Ho vissuto e lavorato in Honduras a cavallo fra il 2010 e il 2011. Da qui il mio interesse per tutte quelle opere che toccano da vicino l'attualità dell'America Centrale, e il problema dei 'mojados' in particolare. “La gabbia dorata” riprende molto da vicino temi trattati in un altra piccola produzione indipendente intitolata “Sin nombre”, anno 2009: la fuga dalla miseria ma ancor più dalla violenza di Honduras, Guatemala o Salvador verso la terra promessa dei John Wayne e dei Barack Obama. Ma tra il punto di partenza e quello di arrivo si estendono quasi quattromila chilometri di territorio messicano con tutti i suoi ostacoli logistici, legali (la polizia di frontiera finanziata dagli USA) e illegali (le 'maras', spietate bande armate organizzate).
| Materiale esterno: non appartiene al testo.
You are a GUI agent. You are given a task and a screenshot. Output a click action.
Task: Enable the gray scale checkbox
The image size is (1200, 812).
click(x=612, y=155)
Ed è questo ciò che ci racconta lo Spagnolo Diego Quemada Diaz nel suo lungometraggio d'esordio. A me il registro simil-documentaristico scelto non mi ha convinto appieno (così come, curiosamente, in “Sin nombre” era stato proprio l'eccesso di drammatizzazione a lasciarmi freddino), ma nel complesso è un film certamente da vedere, soprattutto per farsi un'idea dell'inferno sopracitato.